WRITTEN TASKS →
#1 From the mailing-list message below, list every option shown on its "Views:" line.
#2 Count the lines of the records below that contain the string "computer", and give only the number.

PAGE →
★ ★ ★ ★ ★ ★ ★
Re: LISTEN/NOTIFY bug: VACUUM sets frozenxid past a xid in async queue

From: Masahiko Sawada <sawada(dot)mshk(at)gmail(dot)com>
To: Matheus Alcantara <matheusssilv97(at)gmail(dot)com>
Cc: Joel Jacobson <joel(at)compiler(dot)org>, Arseniy Mukhin <arseniy(dot)mukhin(dot)dev(at)gmail(dot)com>, Álvaro Herrera <alvherre(at)kurilemu(dot)de>, Rishu Bagga <rishu(dot)postgres(at)gmail(dot)com>, Yura Sokolov <y(dot)sokolov(at)postgrespro(dot)ru>, Daniil Davydov <3danissimo(at)gmail(dot)com>, Alexandra Wang <alexandra(dot)wang(dot)oss(at)gmail(dot)com>, pgsql-hackers <pgsql-hackers(at)postgresql(dot)org>, Tom Lane <tgl(at)sss(dot)pgh(dot)pa(dot)us>
Subject: Re: LISTEN/NOTIFY bug: VACUUM sets frozenxid past a xid in async queue
Date: 2025-10-21 01:31:54
Message-ID: CAD21AoCFZxXCBy+5DoarfG9LC9VdNwWRDpDHE5sdTh5Ym0EcqQ@mail.gmail.com
Views: Whole Thread | Raw Message | Download mbox | Resend email
Thread:
Lists: pgsql-hackers

On Mon, Oct 20, 2025 at 5:37 AM Matheus Alcantara
<matheusssilv97(at)gmail(dot)com> wrote:
>
> On Sat Oct 18, 2025 at 2:43 AM -03, Joel Jacobson wrote:
> > On Fri, Oct 17, 2025, at 22:50, Arseniy Mukhin wrote:
> > What a funny coincidence that the approach in this patch,
> > has one similarity with the "Direct advancement" approach
> > in the patch in the "Optimize LISTEN/NOTIFY" [1] thread,
> > namely that we're both interested in QUEUE_HEAD before/after
> > we push the notifications into the queue, in PreCommit_Notify().
> >
> > It looks to me like our new data structures are Interchangeable,
> > so I guess we probably want both patches to eventually settle
> > on one and the same?
> >
> > The differences I note between our queue head before/after code are:
> >
> > - In this patch, you are palloc'ing a struct with two fields.
> > In [1], we're using two separate static QueuePosition variables.
> >
> > - In this patch, you are taking/releasing a shared lock before/after
> > the loop to read QUEUE_HEAD and set previousHead/head.
★ ★ ★ ★ ★ ★ ★
AVAILABLE RECORDS →
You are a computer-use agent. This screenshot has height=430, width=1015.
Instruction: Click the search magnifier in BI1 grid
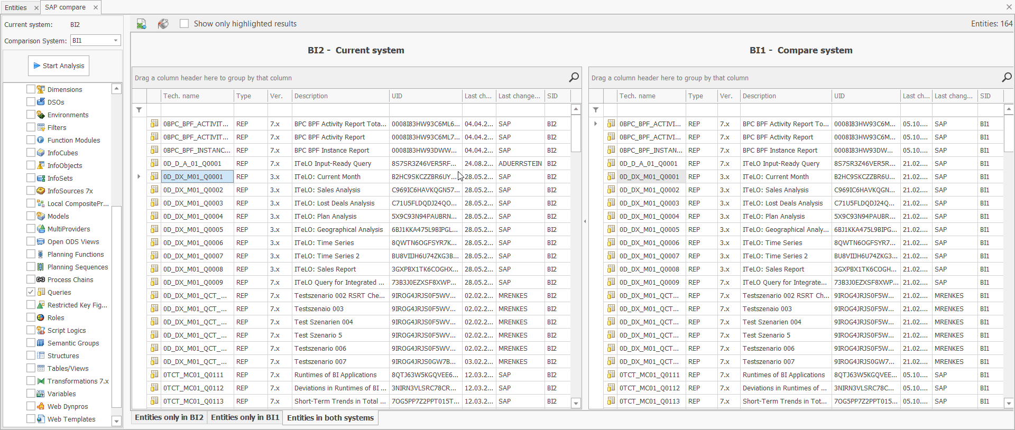click(1007, 78)
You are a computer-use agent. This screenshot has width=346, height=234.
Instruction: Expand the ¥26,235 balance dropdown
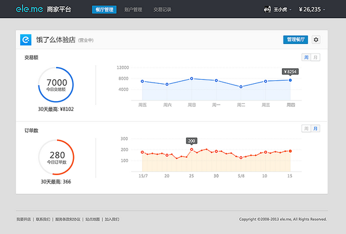click(312, 9)
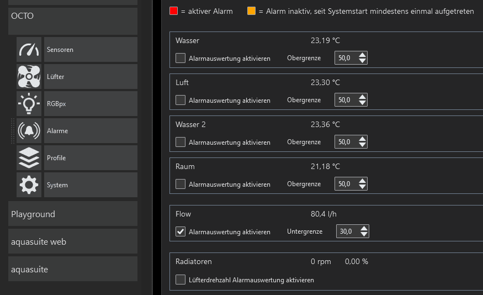Collapse the OCTO device section

(72, 21)
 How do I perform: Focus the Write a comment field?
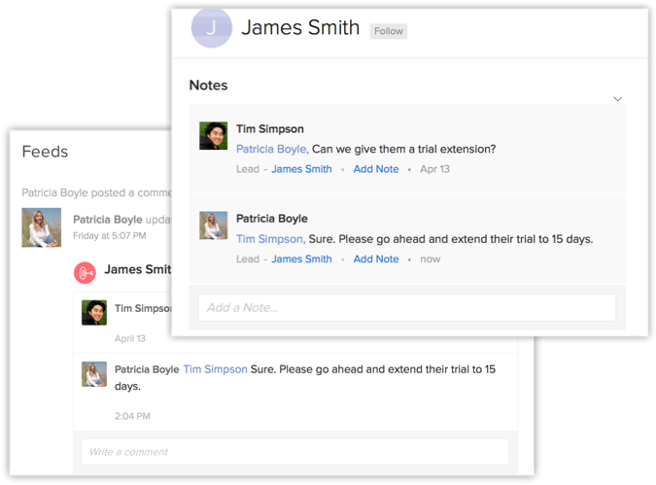294,451
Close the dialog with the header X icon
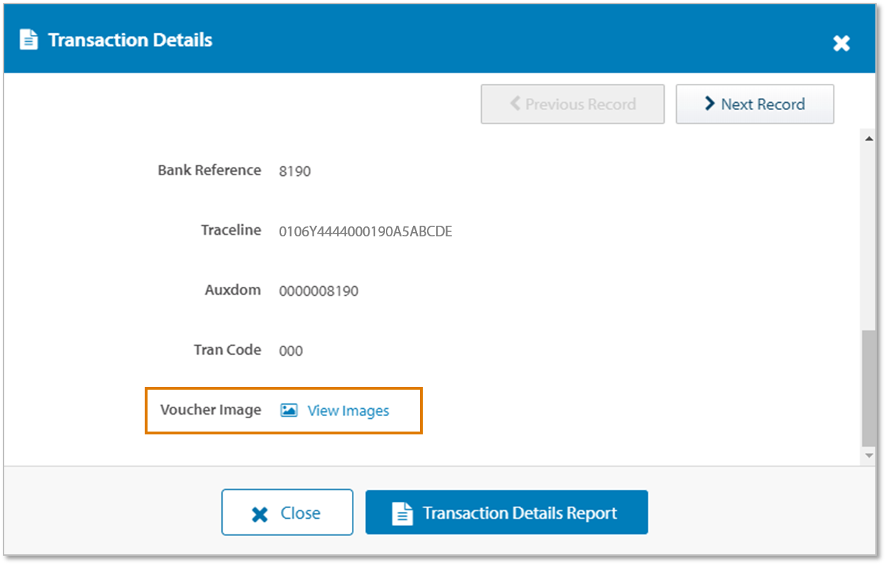 (x=841, y=43)
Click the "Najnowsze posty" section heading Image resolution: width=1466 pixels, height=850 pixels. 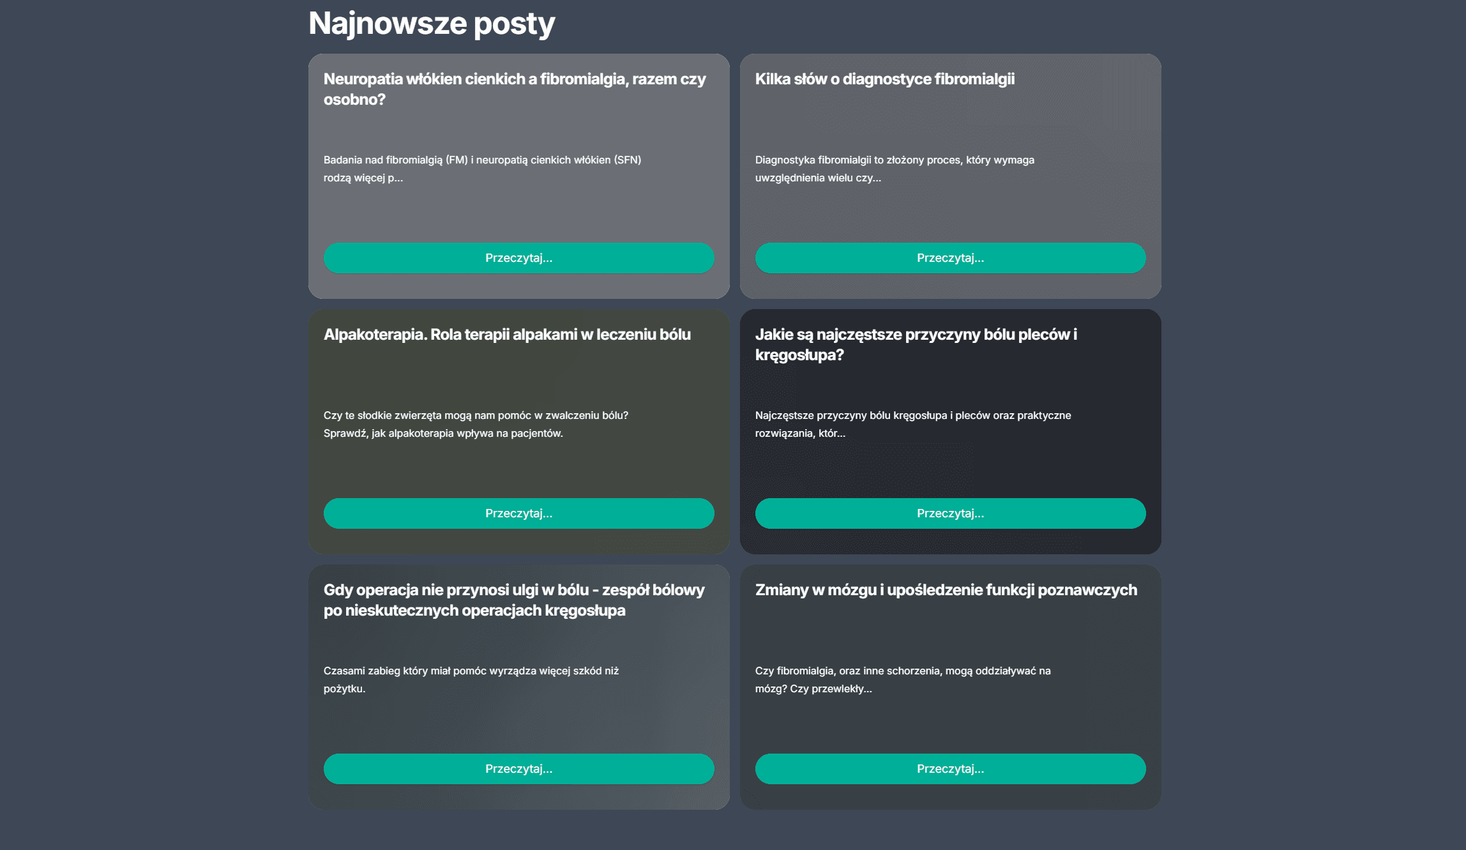click(432, 24)
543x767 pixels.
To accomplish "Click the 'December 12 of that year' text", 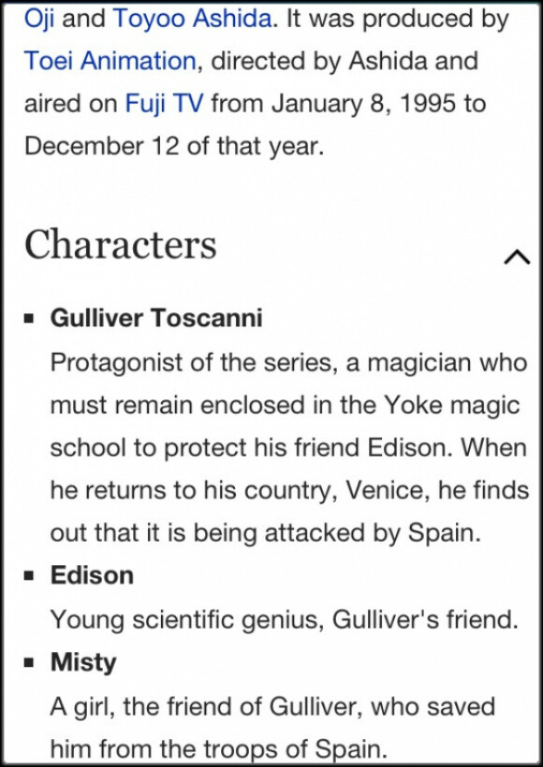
★ ★ ★ ★ ★ ★ ★
RESPONSES FOR EACH TASK →
#1 Whole Thread, Raw Message, Download mbox, Resend email

#2 2